Excerpted text:
--------------------

Letter to Mia on her 18th Birthday
I closed my eyes, blew out the candles on my 18th birthday cake and made a wish. Freshly expecting, I wished for you Mia and you came true. On my 18th I swapped partying with a bowl of peas. Fearful of our future and riddled with self doubt as a young, single mum. You were born 10 days after 9/11. The world seemed upside down. I worried about all that could go wrong in this big scary world, but the moment I held your little snugglepot head in my arms I knew that everything was going to be okay. You brought me clarity, calmness, kept me grounded and reassured me that the world is full of beauty, magic and good.
As a tiny six week old baby I had to return to work. Thankfully we have always had great support from our family. By six months you were in full time childcare, I regret working so much and missing out on special moments of your childhood, please know, at that time it was my only option and I believe you were so clever because of the careers you had. I also regret the time I thought you were big enough to ride the ‘gravitron’ at Luna Park.
For the longest time you believed in fairies and Penny your imaginary friend. Your innocence allowed you to get away with calling a gentleman wearing a turban a genie. Being around you allowed fairytales to become part of daily life.

--------------------

[Rows of pointing data]
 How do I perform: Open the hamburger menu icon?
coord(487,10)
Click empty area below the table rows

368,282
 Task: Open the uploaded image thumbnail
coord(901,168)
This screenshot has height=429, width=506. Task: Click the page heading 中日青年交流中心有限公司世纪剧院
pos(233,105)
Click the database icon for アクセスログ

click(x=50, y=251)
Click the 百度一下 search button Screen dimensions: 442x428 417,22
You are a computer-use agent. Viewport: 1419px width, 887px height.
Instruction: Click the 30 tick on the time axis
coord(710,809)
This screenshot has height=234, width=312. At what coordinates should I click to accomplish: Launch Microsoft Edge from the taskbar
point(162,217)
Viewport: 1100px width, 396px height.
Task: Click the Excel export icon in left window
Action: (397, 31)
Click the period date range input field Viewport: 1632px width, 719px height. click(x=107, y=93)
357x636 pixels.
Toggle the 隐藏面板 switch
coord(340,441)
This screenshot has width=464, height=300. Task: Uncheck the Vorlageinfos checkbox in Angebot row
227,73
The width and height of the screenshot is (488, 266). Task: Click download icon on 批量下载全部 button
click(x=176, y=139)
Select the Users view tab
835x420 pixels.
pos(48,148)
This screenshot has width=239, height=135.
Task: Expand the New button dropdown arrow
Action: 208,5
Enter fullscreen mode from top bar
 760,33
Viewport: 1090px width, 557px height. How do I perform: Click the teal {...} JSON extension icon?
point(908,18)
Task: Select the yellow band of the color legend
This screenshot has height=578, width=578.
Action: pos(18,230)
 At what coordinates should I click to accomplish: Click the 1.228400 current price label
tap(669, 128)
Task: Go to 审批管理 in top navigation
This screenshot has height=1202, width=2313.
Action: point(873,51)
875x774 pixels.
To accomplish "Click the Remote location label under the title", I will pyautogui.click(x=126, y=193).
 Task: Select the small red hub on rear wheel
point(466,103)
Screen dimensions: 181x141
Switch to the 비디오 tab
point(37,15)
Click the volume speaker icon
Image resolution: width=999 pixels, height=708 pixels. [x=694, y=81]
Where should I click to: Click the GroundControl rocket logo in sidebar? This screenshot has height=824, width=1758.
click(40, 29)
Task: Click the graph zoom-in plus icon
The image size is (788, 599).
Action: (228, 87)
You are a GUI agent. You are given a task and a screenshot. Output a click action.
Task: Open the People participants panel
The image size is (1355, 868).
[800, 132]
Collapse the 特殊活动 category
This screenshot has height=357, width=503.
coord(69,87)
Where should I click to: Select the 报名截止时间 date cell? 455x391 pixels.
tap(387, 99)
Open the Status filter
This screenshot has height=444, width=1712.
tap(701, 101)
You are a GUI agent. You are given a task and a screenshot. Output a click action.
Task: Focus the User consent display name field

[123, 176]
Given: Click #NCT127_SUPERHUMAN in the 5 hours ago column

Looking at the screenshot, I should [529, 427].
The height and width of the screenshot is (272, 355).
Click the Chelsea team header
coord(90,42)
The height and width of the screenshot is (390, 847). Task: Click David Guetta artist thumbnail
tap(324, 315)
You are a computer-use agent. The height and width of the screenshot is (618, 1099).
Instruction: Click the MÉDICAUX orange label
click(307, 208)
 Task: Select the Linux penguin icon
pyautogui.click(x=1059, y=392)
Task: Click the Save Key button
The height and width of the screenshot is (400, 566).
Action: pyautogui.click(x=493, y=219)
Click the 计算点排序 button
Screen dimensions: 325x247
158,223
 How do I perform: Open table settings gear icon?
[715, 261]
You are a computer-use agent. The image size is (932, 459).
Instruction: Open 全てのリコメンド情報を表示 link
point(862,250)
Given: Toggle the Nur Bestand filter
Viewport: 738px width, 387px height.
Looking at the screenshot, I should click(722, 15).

--------------------

Problems to work on:
1. Copy out word for word the part of the records that opens with the line containing "Given: Toggle the Nur Bestand filter" and closes with the final line of the records, with both of those lines included.
2. Write what comes next in the birthday letter to Mia, picking up after its last sentence.

Written answers:
1.
Given: Toggle the Nur Bestand filter
Viewport: 738px width, 387px height.
Looking at the screenshot, I should click(722, 15).

2.
We’ve danced and sung radio ads together for almost two decades, we lost a little hearing at the One Direction concert and although I threw you in Harry Styles moving van, I am glad he didn’t drive away with you. There is something cheerful each time I hear you sing, even if it’s mostly in the bathroom on your own these days.
We’ve been on a few wonderful Australian and overseas holidays over the years. We’ve lived in Goulburn, Sydney and now Geelong. There will never be enough time to share together, but I’m so grateful that I had you at 18, allowing me to share so much of this world you.
Life has thrown a few curve balls your way this year, while studying for year 12 exams, working to save money, making the most of your fake ID and enduring little sibling tantrums you received news that you have rheumatoid arthritis. You’ve shed tears, I’ve shed them with you. But you carry on as strong and determined as ever. Making everyone around you incredibly proud.
For 18 years you’ve made motherhood easy with your honest, quiet and easy going personality. I needed you Mia, I needed you more than you will ever know. You have kept me company and made my darkest days beautiful. Always remember James and I are here for you, no matter how grown up you are.
Letting go is the hardest part of parenting. Every ounce of my soul is telling me to ‘mother’ you, which I will continue to do, only now with absolute freedom to make your own choices... Let’s face it, you’ve being capable and responsible since you were ten, the only thing I’m no longer doing is signing notes for you. I’m confident with the village of people who have helped raise you, that you will be okay and do amazing things.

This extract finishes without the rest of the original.